The triplet nature of the code is simple: every amino acid in a protein chain is coded for by three nucleotides present in messenger RNA (mRNA): simple now, but a major challenge in the early 1960s! The coding section of mRNA is decoded by 3 complementary nucleotides in the anticodon triplet that are located at the "tip" of the transfer RNA (tRNA, originally called soluble RNA, or sRNA) molecule. Each codon has an anticodon and each anticodon is physically linked to a specific amino acid. The precise and invariable pairing of anticodon and amino acid is in itself a fascinating aspect of Biological Fidelity and formed the basis of the early career of one of the UK's most distinguished enzymologists, Professor Sir Alan Fersht, now Master of Gonville and Caius College Cambridge. His landmark book contains an extensive discussion of the enzymes that catalyse the high fidelity attachment of an amino acid to a tRNA: the aminoacyl-transfer RNA synthetases.

Occam's Razor would lead us to suppose that there are 20 tRNAs, one per amino acid.
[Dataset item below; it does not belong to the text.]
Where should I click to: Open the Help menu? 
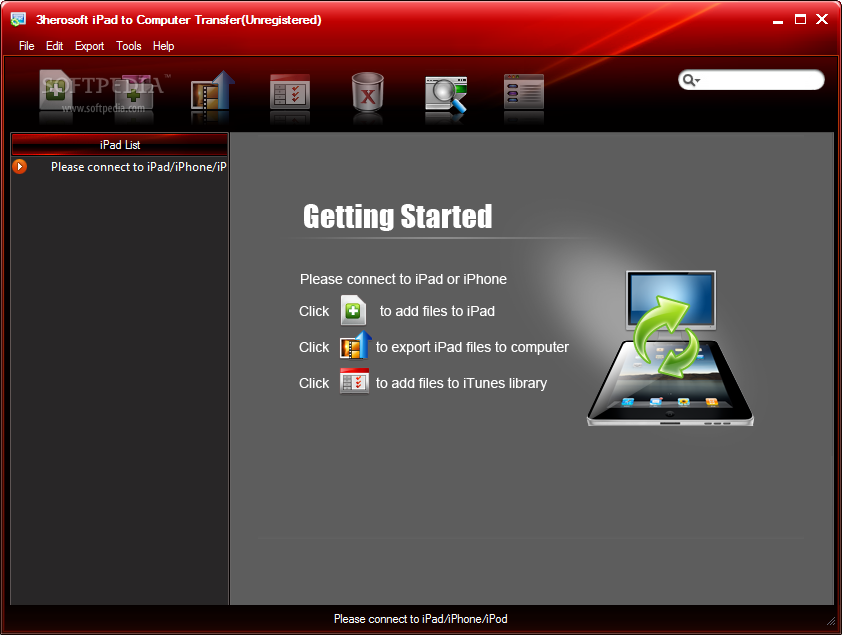pos(163,46)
Maybe one more for a start codon and another for a stop codon would add two more, but the finding that there are in fact 64 codons was something of a conundrum: and while experimental Molecular Biologists began the search for new tRNAs, Crick applied his (not inconsiderable!) intellect to the problem in a different way. To attempt to understand how the mind of a genius works is a dangerous thing, but we can see in his paper that he draws on a deep understanding of the principles of physical chemistry: bonding, geometry and polarity, for example. These are all combined with a clear appreciation of stereo-chemistry and symmetry; all of which undoubtedly came in handy when he teamed up with Jim Watson in the early 1950s! Before we get to arguments, I can update you and tell you that there are in fact (typically) 40 tRNAs in a cell. Moreover, the start codon is generally (but there are exceptions) the unique codon that specifies the sulphur-containing, hydrophobic amino acid methionine. There are three stop codons, attractively called opal, amber and ochre by bacterial geneticists! So we have 61 proteogenic codons and 40 tRNAs: thus providing a contemporary context to Crick's hypothesis.
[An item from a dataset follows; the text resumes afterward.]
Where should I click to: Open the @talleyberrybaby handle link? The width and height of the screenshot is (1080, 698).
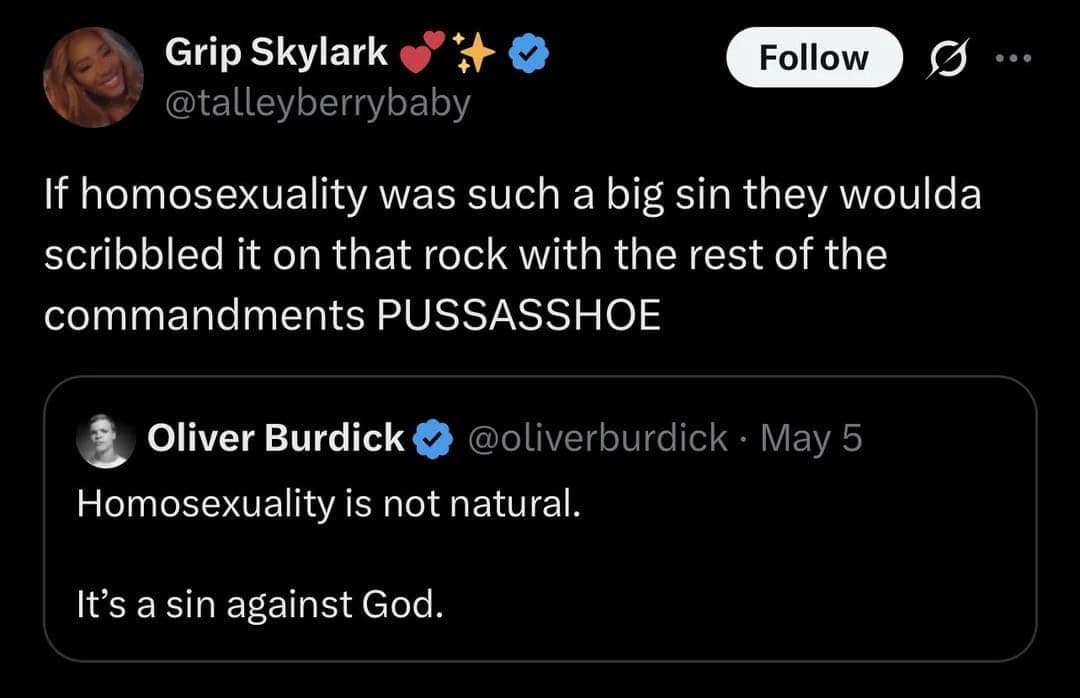(x=317, y=103)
Crick begins his approach by citing evidence from others, that suggest the first two bases in a codon follow canonical Hydrogen bonding "rules" i.e. G with C and A with U (and vice versa, remember if you have recently memorized Chargaff and Watson and Cricks G=C and A=T rules, U is the functional equivalent of T in RNA). Crick also notes that the base I (or inosine, a deaminated version of A, that was known at the time to occur in RNA, but not DNA) can contribute to "coding". He then moves to suggest that certain combinations of base pairs at the third position can occur and importantly, that given a little "play" or"wobble", certain irregular combinations could account for the so called "degeneracy" of the genetic code. That is, why there are 44 more codons than proteogenic amino acids.
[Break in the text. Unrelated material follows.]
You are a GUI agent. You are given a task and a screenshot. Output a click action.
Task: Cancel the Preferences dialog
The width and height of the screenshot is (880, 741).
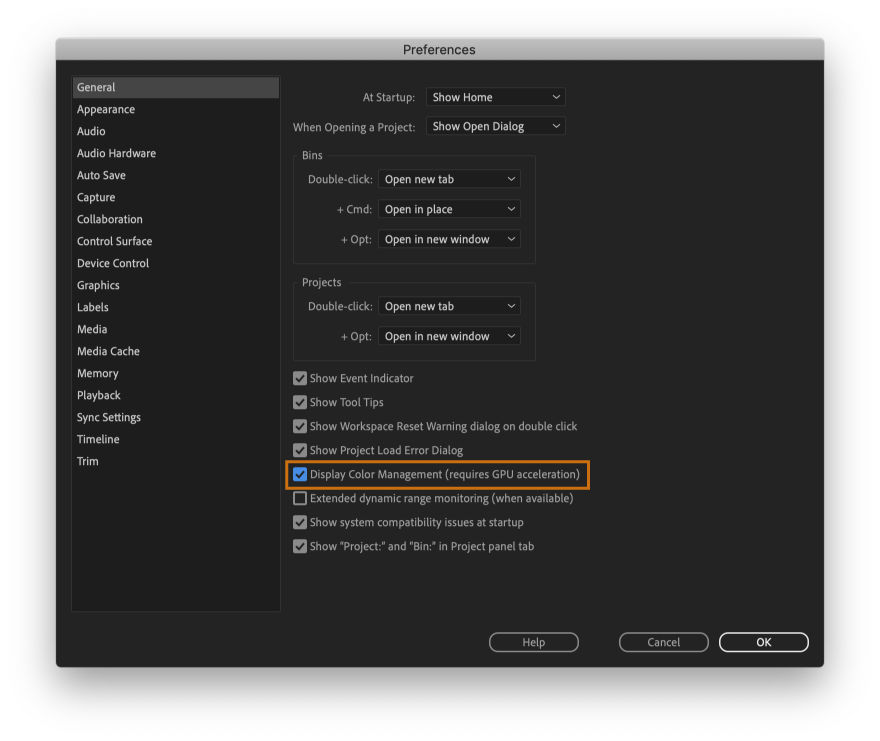coord(663,642)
Was he right? Well fast-forward now to the excellent review by Agris, Vendeix and Graham published 10 years ago. It seems he was, apart from the key role played by RNA modification, whereby the strategic modification of the base alongside the anticodon in tRNA, provides a supportive environment for wobble recognition. The predictions made by Crick, which explain in large part the way in which the challenging degeneracy of the genetic code is managed in vivo, serve as an example of how the rules of Physical Chemistry, when applied systematically, can explain fundamental Biological mechanisms. The massive increase in the volume of Biological information (or at least data) over the last 10 years in particular, has in some ways, made it difficult to see the "wood for the trees". It is no longer possible to reduce complex phenomena to simple physical models, but I believe there is an imbalance in our commitment to efforts to data analysis, compared with data collection! The wobble hypothesis is in my view an excellent example of data analysis and interpretation at the highest level. The question I would like to ask today is : how many Francis Cricks are out there?